Extracted records section start
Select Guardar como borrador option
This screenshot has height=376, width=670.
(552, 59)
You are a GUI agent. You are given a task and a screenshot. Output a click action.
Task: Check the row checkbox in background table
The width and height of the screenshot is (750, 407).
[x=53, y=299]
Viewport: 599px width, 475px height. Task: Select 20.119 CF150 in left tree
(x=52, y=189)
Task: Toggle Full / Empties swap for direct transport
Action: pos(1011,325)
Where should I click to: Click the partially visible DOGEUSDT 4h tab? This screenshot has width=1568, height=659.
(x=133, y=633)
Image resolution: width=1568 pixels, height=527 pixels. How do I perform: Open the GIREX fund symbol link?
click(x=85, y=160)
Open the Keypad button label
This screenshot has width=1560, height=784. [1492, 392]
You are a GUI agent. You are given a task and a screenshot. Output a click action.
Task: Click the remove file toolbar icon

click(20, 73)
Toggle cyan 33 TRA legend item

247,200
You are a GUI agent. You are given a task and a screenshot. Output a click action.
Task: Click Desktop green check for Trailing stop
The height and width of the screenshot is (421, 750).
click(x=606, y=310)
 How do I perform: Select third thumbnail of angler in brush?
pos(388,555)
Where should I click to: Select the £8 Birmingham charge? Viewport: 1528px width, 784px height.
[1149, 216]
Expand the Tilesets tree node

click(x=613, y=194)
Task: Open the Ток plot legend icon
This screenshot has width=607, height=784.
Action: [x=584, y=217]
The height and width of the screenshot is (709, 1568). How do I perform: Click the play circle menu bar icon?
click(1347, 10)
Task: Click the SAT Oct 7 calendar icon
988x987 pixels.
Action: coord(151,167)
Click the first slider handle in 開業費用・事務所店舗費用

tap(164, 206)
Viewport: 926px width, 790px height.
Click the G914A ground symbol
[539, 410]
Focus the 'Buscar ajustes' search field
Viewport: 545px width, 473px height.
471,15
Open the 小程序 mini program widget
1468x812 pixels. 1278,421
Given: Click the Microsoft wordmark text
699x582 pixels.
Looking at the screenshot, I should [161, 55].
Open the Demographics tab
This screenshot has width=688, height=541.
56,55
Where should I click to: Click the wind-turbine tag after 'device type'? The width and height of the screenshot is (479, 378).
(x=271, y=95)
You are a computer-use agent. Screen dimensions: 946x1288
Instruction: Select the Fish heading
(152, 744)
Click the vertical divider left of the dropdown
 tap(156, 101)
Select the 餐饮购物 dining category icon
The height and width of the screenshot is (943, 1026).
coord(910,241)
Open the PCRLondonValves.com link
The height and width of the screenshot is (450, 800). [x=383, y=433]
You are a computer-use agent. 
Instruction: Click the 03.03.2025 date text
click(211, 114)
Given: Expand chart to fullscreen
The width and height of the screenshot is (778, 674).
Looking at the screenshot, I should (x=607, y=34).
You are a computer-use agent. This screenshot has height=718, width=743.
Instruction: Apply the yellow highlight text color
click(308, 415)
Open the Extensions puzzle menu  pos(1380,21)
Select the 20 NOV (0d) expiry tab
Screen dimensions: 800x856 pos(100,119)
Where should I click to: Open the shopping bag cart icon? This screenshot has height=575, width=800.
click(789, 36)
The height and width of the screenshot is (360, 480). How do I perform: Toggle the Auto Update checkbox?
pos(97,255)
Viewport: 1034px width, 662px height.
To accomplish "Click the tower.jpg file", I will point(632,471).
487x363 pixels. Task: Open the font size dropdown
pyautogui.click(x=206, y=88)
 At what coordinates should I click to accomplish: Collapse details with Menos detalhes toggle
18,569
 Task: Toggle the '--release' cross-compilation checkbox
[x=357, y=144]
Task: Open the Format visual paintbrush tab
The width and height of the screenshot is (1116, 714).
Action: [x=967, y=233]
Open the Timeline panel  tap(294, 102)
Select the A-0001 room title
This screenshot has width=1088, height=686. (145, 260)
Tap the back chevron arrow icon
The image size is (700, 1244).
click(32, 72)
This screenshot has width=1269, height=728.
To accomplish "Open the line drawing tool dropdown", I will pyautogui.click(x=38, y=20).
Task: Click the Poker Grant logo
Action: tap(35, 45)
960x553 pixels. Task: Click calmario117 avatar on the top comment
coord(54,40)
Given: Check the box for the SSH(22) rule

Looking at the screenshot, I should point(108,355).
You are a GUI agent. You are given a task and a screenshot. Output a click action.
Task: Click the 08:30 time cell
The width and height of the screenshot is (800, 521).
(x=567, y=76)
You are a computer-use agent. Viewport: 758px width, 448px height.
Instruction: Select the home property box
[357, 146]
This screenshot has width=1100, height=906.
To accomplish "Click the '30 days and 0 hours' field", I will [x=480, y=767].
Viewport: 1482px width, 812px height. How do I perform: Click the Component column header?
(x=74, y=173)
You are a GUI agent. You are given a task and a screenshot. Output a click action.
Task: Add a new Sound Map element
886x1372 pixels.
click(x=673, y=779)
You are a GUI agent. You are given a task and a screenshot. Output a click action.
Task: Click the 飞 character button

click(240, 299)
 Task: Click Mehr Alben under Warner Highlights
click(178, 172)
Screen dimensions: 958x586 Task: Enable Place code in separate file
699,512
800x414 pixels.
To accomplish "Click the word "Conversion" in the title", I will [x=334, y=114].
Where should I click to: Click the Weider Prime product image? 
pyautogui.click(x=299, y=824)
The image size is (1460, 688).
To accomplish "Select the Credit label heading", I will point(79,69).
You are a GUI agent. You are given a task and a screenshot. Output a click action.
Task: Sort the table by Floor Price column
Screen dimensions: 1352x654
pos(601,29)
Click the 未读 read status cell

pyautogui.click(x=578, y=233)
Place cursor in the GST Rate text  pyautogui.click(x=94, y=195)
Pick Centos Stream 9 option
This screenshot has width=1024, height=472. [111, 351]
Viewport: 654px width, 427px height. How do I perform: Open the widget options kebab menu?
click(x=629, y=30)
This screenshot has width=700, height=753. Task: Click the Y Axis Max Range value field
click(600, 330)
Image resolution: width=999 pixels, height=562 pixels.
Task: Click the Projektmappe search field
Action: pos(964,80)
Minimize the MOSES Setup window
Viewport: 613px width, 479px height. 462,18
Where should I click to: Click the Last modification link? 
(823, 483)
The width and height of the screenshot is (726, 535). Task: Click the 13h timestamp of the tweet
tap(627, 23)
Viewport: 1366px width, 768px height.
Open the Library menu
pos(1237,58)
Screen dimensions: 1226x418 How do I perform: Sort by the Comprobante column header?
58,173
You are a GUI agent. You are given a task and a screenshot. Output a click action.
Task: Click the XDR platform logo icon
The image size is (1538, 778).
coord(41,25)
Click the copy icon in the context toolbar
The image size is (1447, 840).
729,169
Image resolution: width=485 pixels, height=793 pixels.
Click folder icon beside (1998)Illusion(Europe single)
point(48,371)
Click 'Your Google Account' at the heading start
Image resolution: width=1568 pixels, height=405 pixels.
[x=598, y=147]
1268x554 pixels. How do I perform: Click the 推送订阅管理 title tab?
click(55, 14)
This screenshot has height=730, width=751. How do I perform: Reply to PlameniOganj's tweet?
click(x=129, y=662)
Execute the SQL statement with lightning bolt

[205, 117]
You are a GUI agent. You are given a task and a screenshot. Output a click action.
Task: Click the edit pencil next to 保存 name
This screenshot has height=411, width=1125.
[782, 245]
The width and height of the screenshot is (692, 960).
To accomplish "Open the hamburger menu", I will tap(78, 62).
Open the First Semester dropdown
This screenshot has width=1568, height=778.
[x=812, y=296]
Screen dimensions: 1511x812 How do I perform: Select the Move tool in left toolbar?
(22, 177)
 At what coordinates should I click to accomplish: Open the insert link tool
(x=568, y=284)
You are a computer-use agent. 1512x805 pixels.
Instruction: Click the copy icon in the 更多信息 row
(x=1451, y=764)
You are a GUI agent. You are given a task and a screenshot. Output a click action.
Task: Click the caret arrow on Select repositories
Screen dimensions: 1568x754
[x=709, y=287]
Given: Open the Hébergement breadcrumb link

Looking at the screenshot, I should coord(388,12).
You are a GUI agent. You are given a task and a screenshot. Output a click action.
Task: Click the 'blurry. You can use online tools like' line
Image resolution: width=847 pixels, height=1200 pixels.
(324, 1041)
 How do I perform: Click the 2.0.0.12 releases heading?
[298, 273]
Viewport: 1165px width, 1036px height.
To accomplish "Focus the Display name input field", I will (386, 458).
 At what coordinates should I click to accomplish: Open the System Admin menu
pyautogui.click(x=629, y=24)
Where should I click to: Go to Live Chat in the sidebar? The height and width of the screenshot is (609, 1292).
Extracted records section end
## What is expected
Among the lines above, count those containing the string "table"; please give the count alone.

## Answer to the exercise
2